-- MATERIAL TO PROCESS --
.....

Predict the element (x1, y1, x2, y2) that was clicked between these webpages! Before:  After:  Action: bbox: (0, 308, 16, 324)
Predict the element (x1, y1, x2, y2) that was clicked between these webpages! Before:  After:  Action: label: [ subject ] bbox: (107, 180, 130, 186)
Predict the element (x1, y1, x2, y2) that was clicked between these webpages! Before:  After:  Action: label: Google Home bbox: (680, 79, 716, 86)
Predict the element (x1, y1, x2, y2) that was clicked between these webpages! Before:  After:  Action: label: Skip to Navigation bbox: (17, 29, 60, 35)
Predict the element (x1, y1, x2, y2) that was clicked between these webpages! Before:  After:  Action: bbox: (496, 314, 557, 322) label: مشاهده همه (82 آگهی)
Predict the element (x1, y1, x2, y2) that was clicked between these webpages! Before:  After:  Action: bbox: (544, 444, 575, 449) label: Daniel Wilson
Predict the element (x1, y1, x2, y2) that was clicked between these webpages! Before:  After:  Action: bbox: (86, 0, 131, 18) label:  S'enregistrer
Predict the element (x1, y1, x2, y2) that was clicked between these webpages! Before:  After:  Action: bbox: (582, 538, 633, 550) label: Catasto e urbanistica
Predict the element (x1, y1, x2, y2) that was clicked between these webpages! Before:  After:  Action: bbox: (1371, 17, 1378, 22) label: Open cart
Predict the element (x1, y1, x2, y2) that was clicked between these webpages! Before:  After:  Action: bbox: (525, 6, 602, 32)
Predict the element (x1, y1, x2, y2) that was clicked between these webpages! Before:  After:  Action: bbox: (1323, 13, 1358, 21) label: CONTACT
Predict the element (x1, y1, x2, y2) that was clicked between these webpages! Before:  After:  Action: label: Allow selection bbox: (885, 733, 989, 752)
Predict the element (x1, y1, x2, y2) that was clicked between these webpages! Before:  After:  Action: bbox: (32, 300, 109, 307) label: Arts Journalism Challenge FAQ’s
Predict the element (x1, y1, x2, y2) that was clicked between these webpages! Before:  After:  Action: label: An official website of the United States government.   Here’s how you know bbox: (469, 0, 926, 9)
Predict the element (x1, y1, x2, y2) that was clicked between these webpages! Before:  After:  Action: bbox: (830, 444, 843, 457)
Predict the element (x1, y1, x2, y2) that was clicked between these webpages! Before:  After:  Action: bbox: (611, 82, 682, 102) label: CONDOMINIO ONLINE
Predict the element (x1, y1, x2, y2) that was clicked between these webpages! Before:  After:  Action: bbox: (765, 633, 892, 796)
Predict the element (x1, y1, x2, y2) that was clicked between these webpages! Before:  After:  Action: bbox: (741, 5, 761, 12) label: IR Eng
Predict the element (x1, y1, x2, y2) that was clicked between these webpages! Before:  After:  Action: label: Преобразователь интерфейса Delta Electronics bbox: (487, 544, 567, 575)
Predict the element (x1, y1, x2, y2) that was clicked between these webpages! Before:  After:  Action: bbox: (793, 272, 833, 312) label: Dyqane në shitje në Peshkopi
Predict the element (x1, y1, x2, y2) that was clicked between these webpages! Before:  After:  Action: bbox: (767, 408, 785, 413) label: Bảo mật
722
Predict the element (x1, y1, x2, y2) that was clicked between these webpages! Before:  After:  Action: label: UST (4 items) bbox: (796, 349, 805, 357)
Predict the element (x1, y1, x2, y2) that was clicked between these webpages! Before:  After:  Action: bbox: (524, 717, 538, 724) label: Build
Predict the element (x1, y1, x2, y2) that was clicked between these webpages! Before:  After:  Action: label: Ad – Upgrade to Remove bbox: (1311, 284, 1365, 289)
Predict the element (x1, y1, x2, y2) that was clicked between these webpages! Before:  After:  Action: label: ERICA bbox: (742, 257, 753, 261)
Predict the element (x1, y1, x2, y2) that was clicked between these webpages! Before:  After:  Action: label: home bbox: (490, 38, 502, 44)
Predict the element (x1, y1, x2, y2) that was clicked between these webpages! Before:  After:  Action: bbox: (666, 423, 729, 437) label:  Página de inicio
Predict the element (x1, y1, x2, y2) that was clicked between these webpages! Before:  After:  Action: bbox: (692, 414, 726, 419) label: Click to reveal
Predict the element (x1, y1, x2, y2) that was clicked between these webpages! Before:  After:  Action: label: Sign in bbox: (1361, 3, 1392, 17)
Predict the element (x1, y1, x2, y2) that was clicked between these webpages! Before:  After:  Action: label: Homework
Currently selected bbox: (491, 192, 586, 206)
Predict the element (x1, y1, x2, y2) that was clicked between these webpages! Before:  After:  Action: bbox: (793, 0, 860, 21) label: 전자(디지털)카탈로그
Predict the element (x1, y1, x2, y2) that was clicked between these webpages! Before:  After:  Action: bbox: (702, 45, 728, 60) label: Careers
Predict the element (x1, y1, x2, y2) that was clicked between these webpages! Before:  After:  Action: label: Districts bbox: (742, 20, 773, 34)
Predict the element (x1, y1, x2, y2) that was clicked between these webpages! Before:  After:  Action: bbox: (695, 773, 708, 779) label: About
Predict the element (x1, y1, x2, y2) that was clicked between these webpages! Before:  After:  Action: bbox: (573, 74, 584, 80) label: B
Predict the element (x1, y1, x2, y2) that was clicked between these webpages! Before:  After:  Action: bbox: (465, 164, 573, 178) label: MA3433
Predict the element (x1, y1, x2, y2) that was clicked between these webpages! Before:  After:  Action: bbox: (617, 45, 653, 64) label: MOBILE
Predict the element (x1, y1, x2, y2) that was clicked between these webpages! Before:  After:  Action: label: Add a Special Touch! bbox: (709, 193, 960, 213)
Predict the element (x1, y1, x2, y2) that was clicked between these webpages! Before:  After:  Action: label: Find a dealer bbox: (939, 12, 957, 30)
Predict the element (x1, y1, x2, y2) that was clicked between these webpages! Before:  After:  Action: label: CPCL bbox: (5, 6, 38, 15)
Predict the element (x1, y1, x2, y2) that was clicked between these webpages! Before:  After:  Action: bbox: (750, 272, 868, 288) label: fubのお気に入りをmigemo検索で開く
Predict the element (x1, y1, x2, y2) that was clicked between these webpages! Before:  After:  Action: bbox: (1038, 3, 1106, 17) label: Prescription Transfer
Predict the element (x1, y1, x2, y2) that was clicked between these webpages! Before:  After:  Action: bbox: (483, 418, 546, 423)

.....

-- TASK TO CARRY OUT --
Copy out the items starting at the one containing "همه (82 آگهی)" and ending at the one containing "label: Daniel Wilson", including both, word for word.

-- TASK RESULT --
Predict the element (x1, y1, x2, y2) that was clicked between these webpages! Before:  After:  Action: bbox: (496, 314, 557, 322) label: مشاهده همه (82 آگهی)
Predict the element (x1, y1, x2, y2) that was clicked between these webpages! Before:  After:  Action: bbox: (544, 444, 575, 449) label: Daniel Wilson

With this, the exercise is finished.